Format the stretch of rows from the line containing "At what (x,y)" through the end of the rows as a Markdown table with the columns No and Line, numbering each line and skipping blank lines. Leave the pictures out.

[Stored records]
[Start of section]
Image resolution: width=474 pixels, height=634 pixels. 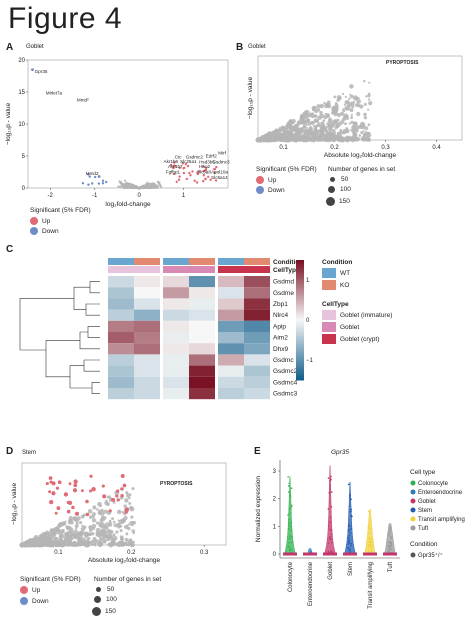 What do you see at coordinates (258, 509) in the screenshot?
I see `y-axis-label: Normalized expression` at bounding box center [258, 509].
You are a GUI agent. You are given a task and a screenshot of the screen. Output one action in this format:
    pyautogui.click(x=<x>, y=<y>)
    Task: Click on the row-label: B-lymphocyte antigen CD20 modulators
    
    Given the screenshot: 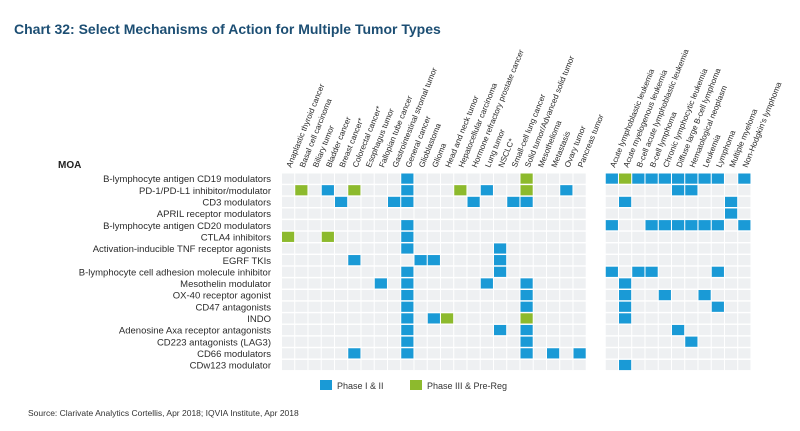 What is the action you would take?
    pyautogui.click(x=187, y=226)
    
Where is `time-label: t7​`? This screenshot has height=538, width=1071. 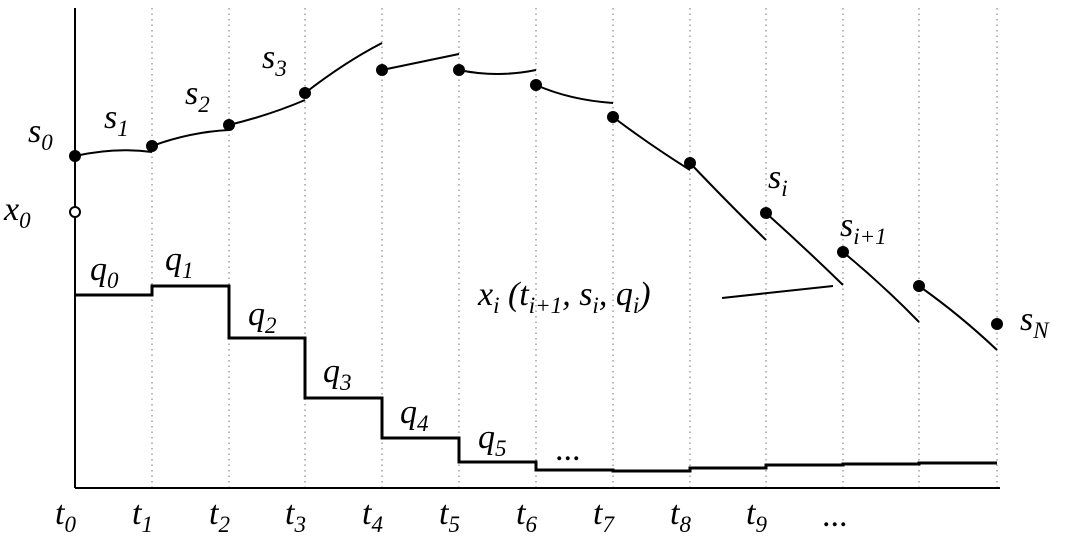
time-label: t7​ is located at coordinates (604, 516).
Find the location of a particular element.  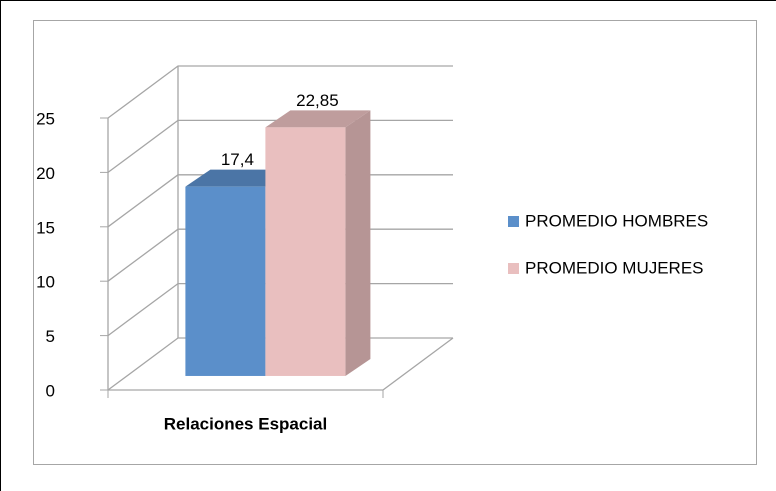

data-label: 22,85 is located at coordinates (318, 100).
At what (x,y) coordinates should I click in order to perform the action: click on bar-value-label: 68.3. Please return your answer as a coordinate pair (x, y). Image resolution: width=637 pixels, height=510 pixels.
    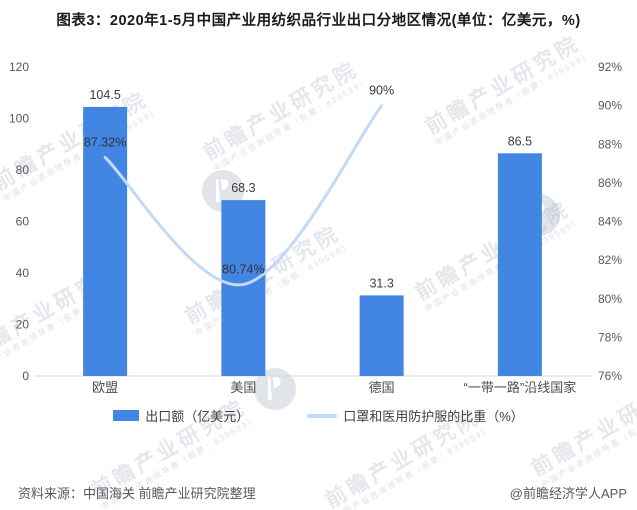
    Looking at the image, I should click on (243, 188).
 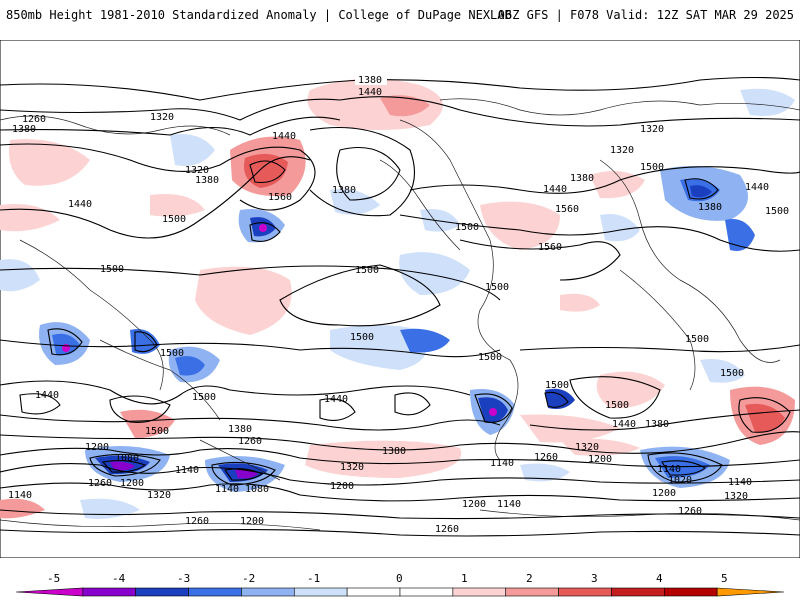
[End of section]
**Exercise output**
| No | Line |
|---|---|
| 1 | At what (x,y) coordinates should I click in order to perform the action: click on bar-value-label: 68.3. Please return your answer as a coordinate pair (x, y). Image resolution: width=637 pixels, height=510 pixels. |
| 2 |     Looking at the image, I should click on (243, 188). |